AUFGABEN:
• a. Bearbeiten Sie den Abschnitt über Formen der Fremdunterbringung: Geben Sie alles von "1. Jugendliche, die" bis hinunter zu "Fremden oder Verwandten?)" erneut wieder und ersetzen Sie dabei "Kultur" durch "Herkunft".
• b. Stimmen die folgenden Aussagen mit dem Abschnitt über Formen der Fremdunterbringung überein? (i) Nach einer vollzogenen Adoption erlöschen die Rechte gegenüber den leiblichen Eltern. (ii) Früh adoptierte Kinder sehen ihre Adoptiveltern meistens nicht als ihre richtigen Eltern an. (iii) Die meisten Adoptivkinder beginnen sich erst im Erwachsenenalter für ihre Wurzeln zu interessieren. Beantworten Sie jede Aussage mit Ja oder Nein und zitieren Sie die entscheidenden Worte des Textes wörtlich.

DOKUMENTAUSSCHNITT:
###
Formen der Fremdunterbringung

1. Jugendliche, die adoptiert wurden. (Unterschiede: Als Säugling oder später? Anonym oder nachverfolgbar? Aus der eigenen oder einer fremden Kultur? Von Fremden oder Verwandten?)
2. Jugendliche, die bei Pflegefamilien leben. (Unterschiede: Seit der Geburt oder erst später? Bei der ersten oder einer weiteren Pflegefamilie? Heimaufenthalte zuvor; mehrere?)
3. Jugendliche, die in Heimen leben. (Unterschiede: Seit der Geburt im Heim oder erst ab bestimmtem Alter? Erster Heimaufenthalt oder weiterer? Dabei Heim gewechselt oder dasselbe?)7

Adoptivkinder , die früh (bestenfalls im Säuglingsalter) adoptiert wurden, leben meistens vollintegriert in einer neue Familie. Sie sind dort emotional verwurzelt und sehen ihre Adoptiveltern meistens als ihre „richtigen Eltern“ an. Nach vollzogener Adoption erlöschen Verwandtschaftsverhältnis zu den leiblichen Eltern sowie damit alle Rechte. Dennoch sind und bleiben in ihnen Schmerzen, da sie einmal fortgegeben wurden und Ängste, wieder abgelehnt zu werden (vgl. Wiemann, 1994a, S.170). Die meisten entwickeln irgendwann (im Jugendalter) ein großes Interesse, nach ihren Wurzeln und somit nach ihrer „verschollenen“ Identität zu suchen (vgl. Swientek, 2001a).
###
BEREITGESTELLTE DATEN:
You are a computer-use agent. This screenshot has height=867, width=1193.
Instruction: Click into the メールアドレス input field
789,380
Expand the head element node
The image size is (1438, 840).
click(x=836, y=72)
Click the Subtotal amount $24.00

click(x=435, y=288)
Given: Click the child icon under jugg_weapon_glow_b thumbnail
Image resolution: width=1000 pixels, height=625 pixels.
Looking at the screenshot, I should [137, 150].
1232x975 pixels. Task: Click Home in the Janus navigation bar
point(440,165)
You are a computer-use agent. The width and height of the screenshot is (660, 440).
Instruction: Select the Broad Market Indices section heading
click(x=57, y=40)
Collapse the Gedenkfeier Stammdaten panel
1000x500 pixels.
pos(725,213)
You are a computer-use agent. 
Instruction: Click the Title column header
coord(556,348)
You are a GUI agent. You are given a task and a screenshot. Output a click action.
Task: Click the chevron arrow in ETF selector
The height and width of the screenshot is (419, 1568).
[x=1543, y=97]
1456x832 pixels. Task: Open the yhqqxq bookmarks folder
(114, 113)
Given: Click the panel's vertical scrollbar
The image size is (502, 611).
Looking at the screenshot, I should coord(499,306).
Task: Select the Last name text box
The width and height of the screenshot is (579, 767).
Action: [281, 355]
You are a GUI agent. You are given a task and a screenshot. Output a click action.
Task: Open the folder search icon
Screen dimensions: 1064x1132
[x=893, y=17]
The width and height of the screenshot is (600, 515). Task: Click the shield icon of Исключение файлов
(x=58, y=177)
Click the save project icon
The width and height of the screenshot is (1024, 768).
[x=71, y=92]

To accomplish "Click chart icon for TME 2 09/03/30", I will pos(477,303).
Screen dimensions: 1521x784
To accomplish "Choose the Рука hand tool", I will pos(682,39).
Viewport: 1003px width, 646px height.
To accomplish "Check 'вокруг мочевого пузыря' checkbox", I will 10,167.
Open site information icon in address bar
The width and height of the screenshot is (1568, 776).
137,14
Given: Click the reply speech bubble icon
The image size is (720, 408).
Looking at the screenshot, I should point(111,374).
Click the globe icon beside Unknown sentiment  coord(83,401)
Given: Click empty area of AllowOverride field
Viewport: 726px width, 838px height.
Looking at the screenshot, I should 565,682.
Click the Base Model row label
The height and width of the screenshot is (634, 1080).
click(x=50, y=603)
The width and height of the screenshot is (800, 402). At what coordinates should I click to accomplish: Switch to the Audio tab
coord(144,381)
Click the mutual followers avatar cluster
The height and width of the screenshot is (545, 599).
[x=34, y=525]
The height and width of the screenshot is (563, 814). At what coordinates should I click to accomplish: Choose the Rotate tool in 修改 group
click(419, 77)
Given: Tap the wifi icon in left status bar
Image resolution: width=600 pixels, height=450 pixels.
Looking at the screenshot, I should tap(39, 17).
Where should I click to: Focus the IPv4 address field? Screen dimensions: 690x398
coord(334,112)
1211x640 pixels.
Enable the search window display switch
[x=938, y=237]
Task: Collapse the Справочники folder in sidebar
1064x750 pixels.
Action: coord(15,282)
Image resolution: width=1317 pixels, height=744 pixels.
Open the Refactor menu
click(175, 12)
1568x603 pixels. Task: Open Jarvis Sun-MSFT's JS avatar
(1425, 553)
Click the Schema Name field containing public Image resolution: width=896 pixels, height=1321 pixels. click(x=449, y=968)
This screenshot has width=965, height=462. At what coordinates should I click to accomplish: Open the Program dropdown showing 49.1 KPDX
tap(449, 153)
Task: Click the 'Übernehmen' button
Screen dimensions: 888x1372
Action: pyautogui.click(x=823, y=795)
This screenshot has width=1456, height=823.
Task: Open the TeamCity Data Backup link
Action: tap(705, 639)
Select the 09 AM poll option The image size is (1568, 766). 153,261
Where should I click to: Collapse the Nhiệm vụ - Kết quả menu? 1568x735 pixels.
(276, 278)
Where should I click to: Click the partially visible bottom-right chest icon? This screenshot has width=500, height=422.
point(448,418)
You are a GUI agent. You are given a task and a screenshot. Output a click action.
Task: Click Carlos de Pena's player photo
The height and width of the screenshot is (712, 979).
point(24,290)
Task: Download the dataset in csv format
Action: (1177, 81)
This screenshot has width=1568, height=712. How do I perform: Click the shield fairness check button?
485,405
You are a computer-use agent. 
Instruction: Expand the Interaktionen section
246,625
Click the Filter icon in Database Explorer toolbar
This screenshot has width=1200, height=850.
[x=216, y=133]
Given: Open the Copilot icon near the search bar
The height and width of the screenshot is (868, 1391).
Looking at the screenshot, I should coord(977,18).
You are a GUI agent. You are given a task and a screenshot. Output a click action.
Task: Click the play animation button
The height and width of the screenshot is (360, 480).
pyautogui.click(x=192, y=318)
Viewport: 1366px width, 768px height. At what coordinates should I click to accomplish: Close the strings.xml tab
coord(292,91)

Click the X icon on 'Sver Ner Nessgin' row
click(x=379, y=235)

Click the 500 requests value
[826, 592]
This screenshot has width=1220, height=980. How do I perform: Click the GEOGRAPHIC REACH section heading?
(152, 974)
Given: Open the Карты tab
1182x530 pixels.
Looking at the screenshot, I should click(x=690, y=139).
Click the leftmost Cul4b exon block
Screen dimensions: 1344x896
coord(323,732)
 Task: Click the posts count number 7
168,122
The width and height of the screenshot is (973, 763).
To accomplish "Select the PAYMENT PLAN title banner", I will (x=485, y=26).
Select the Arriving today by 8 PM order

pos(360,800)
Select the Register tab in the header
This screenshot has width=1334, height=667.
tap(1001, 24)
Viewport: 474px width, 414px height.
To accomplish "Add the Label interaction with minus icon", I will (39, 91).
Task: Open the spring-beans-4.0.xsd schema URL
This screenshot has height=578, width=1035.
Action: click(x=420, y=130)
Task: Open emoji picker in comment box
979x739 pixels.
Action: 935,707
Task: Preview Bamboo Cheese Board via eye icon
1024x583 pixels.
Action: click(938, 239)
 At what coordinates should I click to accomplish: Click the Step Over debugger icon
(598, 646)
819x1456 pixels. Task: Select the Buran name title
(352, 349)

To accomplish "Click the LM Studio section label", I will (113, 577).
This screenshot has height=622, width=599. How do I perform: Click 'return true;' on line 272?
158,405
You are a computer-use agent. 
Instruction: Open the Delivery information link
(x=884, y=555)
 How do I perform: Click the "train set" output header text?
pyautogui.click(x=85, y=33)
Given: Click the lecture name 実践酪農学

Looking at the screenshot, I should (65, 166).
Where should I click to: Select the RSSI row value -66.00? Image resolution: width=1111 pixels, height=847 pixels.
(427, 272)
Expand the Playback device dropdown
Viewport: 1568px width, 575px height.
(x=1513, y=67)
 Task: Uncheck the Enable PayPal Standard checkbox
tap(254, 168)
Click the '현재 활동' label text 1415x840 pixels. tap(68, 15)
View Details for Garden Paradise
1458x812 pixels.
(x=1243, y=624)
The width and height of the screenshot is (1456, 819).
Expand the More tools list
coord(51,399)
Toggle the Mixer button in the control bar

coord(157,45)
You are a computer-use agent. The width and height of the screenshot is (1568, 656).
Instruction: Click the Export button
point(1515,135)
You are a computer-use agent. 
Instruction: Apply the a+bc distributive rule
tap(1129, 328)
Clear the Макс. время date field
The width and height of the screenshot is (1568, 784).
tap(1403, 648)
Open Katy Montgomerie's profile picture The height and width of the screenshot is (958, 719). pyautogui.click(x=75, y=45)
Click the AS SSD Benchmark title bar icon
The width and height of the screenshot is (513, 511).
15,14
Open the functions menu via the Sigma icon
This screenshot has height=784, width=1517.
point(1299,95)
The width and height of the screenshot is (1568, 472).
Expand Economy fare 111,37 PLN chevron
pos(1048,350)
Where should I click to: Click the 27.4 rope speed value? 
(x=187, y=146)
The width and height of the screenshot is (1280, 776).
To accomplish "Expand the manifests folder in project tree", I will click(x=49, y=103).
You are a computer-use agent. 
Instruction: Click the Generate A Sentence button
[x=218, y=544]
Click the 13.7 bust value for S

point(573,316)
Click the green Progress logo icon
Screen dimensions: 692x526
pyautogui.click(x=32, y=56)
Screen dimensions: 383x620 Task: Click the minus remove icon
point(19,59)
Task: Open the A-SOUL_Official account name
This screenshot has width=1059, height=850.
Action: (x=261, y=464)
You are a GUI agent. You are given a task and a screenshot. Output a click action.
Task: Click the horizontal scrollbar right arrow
###
LÖSUNGEN IN REIHENFOLGE:
• a.
1. Jugendliche, die adoptiert wurden. (Unterschiede: Als Säugling oder später? Anonym oder nachverfolgbar? Aus der eigenen oder einer fremden Herkunft? Von Fremden oder Verwandten?)

• b.
(i) Ja: »Nach vollzogener Adoption erlöschen Verwandtschaftsverhältnis zu den leiblichen Eltern sowie damit alle Rechte.«
(ii) Nein: »Sie sind dort emotional verwurzelt und sehen ihre Adoptiveltern meistens als ihre „richtigen Eltern“ an.«
(iii) Nein: »Die meisten entwickeln irgendwann (im Jugendalter) ein großes Interesse, nach ihren Wurzeln und somit nach ihrer „verschollenen“ Identität zu suchen«